During Ramadan, eating and drinking in public during daylight hours is forbidden in Qatar, while many government offices and businesses also operate on substantially reduced working hours.
Additionally, the ECA plan calls for domestic cup competitions, such as the FA Cup in England, to be concluded in June once the World Cup has finished. That has not gone down well with national associations.
Separately, the Association of European Professional Football Leagues (EPFL), which counts the Premier League, Spain's La Liga and the German Bundesliga among its members, suggests the World Cup starting in late May and ending in June.
That plan seems to be a non-runner following the renewed heat warnings,
BBC Sport understands both the ECA and the EPFL will now work together to produce a new plan for May that answers the main criticisms levelled against their current proposals.
Who wants what?
Fifa has a long-held preference for November/December, although North American and South American confederations are against those dates because their domestic seasons conclude around this time.
Uefa put forward a proposal for January/February 2023, but that was swiftly dismissed by Fifa general secretary Jerome Valcke, who insisted the tournament was contracted to be played in 2022.
Uefa would prefer January/February 2022 because a November tournament would impact on the Champions League group stages.
On Wednesday, Uefa president Michel Platini ruled out a World Cup between April and September.
That will disappoint the big European leagues, including the Premier League, as they want a May tournament.
They want to see every option for a summer tournament exhausted, and are angry because they feel they are having to absorb the repercussions of Fifa's actions.
A January/February competition would be deeply unpopular with the Premier League given it would put a hole in the schedules of broadcast partners and disrupt the title-run in.
Other European leagues could be more willing to accept January/February. Many already employ a winter break, which could be delayed to accommodate the World Cup.
If a winter tournament is staged, many European leagues would prefer one as early in the season as possible. September/October has been mentioned, but this is not an option for the Fifa taskforce.
What are the major stumbling blocks?
Of the three options still under consideration, Fifa is believed to want November/December for several reasons.
Firstly, Blatter has an agreement with the International Olympic Committee that there will be no clash with the 2022 Winter Olympics, which are expected to take place in January and February.
Perhaps more importantly, a January/February World Cup could force Fifa to take a significant commercial hit.
US broadcaster Fox, which will show the 2018 and 2022 World Cups, is reported to have paid $425m on the understanding that both tournaments are held in the summer.
That is because Fox also broadcasts the NFL, which is midway through its season in November and building up to the Super Bowl in early February.
If the tournament goes ahead in the first two months of the year, expect Fox and other media companies to demand financial recompense.

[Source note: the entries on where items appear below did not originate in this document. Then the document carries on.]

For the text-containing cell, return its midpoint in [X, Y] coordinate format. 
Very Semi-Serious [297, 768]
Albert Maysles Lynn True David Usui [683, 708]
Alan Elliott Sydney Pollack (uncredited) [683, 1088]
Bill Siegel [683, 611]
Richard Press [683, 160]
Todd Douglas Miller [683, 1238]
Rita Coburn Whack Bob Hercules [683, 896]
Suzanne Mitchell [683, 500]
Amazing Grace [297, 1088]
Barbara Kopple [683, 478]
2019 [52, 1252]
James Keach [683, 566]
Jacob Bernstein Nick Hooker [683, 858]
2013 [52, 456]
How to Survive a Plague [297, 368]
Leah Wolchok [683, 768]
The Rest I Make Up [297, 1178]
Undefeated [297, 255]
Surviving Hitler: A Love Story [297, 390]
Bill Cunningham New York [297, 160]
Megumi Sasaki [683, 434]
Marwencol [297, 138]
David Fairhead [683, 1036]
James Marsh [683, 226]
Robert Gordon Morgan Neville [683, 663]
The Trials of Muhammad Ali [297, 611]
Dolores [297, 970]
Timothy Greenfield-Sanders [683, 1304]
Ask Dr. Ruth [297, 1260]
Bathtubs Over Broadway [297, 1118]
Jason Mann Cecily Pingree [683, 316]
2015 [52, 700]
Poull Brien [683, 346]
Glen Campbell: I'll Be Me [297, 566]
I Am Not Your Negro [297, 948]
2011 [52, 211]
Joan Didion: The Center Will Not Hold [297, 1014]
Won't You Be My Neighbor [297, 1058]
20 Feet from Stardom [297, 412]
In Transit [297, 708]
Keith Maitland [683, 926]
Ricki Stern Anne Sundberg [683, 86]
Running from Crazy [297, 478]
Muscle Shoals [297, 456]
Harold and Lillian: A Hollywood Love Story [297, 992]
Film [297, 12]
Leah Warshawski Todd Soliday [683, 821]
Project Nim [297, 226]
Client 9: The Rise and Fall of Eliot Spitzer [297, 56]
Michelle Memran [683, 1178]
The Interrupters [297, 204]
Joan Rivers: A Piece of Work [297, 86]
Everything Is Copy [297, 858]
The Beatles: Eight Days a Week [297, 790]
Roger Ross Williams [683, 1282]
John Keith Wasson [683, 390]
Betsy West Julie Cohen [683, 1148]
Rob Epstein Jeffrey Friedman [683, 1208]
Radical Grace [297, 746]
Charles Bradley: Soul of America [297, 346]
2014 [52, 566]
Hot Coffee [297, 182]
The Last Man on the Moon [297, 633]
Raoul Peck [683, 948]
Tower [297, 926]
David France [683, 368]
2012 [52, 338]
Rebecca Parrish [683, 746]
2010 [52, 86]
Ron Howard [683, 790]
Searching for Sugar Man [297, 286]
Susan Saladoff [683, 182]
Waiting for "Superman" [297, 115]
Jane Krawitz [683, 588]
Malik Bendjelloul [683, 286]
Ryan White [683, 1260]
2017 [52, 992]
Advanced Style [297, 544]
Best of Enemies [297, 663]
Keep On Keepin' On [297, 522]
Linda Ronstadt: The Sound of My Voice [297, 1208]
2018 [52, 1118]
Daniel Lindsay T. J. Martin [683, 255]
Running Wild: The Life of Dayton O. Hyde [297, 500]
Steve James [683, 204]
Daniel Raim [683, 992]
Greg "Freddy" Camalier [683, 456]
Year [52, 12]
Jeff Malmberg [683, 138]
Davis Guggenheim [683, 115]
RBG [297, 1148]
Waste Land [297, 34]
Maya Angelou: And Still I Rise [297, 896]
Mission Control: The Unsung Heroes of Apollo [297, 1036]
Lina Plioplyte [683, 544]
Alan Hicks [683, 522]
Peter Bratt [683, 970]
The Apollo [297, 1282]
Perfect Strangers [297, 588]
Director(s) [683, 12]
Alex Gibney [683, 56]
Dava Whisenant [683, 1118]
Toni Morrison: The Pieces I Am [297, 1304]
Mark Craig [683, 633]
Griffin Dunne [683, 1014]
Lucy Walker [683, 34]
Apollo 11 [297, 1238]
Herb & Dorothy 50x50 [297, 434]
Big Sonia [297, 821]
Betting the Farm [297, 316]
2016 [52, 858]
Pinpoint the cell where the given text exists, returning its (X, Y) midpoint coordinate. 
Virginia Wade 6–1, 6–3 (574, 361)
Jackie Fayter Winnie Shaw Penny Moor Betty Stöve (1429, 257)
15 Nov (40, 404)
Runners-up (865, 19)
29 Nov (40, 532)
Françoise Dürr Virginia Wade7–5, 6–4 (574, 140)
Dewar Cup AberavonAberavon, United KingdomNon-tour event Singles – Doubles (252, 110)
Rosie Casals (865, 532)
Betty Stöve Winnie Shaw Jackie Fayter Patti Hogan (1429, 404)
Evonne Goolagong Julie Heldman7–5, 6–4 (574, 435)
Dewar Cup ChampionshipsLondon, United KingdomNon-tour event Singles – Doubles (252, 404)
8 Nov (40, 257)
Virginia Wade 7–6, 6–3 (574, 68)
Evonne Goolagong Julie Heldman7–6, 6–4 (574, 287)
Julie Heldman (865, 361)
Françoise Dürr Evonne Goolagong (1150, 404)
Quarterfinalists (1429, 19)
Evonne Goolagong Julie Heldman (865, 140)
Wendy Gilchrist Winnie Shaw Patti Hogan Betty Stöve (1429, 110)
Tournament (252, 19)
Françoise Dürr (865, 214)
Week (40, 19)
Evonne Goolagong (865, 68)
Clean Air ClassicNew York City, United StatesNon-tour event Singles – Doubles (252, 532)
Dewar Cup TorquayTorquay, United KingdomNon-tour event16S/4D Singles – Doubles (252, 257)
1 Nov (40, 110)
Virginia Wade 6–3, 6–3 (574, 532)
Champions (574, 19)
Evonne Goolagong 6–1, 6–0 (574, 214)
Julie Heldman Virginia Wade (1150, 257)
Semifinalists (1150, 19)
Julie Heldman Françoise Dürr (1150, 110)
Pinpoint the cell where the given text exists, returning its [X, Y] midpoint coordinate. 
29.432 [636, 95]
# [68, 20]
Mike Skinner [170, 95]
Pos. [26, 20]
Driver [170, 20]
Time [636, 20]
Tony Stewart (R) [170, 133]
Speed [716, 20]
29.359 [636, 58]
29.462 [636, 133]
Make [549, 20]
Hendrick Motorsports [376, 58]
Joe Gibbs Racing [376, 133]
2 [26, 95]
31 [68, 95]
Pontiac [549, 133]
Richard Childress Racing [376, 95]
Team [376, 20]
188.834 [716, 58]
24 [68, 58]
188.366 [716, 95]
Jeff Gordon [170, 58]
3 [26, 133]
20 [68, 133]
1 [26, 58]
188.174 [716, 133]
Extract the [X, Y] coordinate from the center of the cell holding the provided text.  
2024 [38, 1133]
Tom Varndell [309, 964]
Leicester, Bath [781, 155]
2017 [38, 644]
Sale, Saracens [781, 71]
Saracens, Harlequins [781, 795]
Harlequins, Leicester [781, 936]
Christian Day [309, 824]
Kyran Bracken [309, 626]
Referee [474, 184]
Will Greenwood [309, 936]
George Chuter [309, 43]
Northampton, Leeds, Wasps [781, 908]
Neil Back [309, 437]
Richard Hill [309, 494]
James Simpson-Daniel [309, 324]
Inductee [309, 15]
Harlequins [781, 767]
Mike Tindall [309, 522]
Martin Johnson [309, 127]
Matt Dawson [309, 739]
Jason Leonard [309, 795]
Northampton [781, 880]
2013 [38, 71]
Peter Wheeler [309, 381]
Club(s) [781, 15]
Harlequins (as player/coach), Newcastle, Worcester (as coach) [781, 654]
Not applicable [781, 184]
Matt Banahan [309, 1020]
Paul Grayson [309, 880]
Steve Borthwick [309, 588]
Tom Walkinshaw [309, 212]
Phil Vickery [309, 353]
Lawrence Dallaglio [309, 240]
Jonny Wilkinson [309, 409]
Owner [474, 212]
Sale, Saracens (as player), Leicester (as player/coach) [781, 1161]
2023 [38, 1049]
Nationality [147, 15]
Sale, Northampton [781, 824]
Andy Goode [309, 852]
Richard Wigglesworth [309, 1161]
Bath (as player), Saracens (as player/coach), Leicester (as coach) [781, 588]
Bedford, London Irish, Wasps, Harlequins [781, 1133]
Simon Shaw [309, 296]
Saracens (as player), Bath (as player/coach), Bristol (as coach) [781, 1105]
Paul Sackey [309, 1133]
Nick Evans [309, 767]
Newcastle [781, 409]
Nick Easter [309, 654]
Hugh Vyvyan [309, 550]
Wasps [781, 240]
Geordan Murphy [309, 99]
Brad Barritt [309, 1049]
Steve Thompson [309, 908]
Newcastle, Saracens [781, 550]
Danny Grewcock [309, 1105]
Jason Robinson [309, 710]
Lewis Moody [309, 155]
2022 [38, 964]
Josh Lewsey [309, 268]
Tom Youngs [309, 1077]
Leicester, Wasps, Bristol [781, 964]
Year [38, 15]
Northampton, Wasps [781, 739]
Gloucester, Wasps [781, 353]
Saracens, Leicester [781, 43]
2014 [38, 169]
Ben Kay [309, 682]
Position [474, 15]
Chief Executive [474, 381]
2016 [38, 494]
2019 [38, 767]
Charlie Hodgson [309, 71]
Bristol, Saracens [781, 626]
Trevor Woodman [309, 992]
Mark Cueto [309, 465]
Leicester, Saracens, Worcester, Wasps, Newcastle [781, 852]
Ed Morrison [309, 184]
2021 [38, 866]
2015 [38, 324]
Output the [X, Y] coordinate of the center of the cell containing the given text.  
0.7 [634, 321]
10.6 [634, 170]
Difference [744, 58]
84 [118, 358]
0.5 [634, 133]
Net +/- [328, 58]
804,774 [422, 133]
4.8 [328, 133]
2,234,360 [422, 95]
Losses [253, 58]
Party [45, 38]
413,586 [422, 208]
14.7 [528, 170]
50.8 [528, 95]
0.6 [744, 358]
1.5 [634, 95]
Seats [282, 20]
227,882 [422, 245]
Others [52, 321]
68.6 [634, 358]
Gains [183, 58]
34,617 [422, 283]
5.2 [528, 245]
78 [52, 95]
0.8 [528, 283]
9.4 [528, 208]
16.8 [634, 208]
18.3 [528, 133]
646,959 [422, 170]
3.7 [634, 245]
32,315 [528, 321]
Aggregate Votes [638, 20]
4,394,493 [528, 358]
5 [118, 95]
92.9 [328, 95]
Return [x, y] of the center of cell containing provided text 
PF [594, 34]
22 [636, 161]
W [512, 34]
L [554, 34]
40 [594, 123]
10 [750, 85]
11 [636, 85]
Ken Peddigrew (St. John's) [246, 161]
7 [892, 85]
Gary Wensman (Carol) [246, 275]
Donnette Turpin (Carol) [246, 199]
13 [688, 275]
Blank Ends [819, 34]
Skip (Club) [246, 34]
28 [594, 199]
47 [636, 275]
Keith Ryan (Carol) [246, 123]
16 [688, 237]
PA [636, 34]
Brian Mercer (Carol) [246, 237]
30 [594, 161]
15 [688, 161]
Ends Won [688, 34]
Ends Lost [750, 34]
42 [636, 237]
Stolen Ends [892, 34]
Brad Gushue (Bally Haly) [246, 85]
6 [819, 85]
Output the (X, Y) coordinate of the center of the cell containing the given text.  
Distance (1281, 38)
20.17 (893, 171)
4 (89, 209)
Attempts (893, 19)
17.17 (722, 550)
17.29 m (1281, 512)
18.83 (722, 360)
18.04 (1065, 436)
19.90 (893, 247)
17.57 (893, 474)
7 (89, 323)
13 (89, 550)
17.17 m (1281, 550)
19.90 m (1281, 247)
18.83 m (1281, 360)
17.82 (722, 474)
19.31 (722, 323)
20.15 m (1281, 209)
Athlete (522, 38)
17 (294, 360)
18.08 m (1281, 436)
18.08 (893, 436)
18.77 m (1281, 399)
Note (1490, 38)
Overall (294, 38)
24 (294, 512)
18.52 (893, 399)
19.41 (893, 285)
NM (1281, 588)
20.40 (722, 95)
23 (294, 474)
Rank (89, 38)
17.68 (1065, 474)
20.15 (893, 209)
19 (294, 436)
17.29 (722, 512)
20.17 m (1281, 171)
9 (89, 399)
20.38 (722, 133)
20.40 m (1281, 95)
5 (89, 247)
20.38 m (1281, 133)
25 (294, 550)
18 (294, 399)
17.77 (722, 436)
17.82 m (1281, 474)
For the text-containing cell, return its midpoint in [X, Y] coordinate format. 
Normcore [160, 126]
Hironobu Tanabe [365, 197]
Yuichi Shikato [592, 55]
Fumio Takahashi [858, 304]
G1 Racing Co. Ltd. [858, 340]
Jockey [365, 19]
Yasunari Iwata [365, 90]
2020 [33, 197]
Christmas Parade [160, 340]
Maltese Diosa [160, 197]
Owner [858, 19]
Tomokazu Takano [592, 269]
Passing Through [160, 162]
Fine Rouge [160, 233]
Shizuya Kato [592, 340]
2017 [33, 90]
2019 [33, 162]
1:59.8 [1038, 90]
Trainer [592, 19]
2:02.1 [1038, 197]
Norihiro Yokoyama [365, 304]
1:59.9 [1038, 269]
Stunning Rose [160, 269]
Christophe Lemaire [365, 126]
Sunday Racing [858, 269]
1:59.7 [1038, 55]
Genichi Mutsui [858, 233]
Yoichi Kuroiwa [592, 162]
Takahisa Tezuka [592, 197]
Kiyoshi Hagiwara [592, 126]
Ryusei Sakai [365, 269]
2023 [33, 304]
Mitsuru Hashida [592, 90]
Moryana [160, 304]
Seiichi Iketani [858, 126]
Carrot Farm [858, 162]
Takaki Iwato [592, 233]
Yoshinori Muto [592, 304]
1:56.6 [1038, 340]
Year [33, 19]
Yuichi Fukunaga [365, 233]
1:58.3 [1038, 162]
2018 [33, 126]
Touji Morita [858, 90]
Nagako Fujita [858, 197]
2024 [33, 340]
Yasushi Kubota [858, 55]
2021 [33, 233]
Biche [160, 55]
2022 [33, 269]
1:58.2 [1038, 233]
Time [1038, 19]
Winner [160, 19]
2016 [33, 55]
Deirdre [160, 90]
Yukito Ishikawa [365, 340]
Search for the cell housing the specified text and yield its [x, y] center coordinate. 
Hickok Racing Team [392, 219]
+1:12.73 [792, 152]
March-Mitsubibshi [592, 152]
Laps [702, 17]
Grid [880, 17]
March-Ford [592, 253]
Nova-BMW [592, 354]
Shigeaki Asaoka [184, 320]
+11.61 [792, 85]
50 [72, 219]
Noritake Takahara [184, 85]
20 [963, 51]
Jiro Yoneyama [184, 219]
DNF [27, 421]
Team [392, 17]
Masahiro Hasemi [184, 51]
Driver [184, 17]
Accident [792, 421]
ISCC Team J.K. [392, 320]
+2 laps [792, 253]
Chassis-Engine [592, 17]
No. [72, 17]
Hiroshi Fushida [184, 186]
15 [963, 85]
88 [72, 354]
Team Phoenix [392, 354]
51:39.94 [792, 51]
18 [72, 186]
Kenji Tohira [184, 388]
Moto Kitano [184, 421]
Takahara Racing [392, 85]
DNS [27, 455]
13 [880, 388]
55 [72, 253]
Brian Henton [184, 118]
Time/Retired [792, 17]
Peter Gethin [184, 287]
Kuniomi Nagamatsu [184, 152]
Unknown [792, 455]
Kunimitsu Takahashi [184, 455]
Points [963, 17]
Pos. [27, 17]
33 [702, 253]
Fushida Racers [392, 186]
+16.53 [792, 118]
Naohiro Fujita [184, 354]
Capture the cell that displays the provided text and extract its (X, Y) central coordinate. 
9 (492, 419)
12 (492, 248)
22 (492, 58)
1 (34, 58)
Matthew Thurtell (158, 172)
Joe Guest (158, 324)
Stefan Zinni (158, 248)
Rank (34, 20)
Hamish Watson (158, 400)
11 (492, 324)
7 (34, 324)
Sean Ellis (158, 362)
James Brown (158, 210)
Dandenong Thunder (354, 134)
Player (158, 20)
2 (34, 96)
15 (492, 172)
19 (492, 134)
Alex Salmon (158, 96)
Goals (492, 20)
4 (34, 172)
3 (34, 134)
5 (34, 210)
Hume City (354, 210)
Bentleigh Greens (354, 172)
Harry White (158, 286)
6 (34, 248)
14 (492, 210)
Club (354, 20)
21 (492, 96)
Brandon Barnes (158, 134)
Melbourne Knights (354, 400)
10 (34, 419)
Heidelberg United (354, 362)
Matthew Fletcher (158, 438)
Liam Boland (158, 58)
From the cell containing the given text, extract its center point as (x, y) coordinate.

What's the most likely outcome?
One senior figure at the negotiating table, speaking to the BBC on condition of anonymity, said that at this stage he "wouldn't like to call which way it would go".
The November/December date which Fifa is so keen on is said to have received scant support at Monday's meeting.
However, on the basis that what Fifa wants, Fifa normally gets - and with the International Olympic Committee and commercial considerations factored in - then a tournament in November/December must still be considered the probable outcome.
There will be those who make very strong arguments for January/February and it should not be ruled out yet.
When will a final decision be made?
The taskforce has been asked to advise Fifa's ruling executive committee, which is headed by Blatter, of its preferred option by March 2015. It will then, in theory, rubber stamp the recommendation.
But there is no clear guidance on how the taskforce will arrive at its conclusion and a further meeting between all parties is expected in January.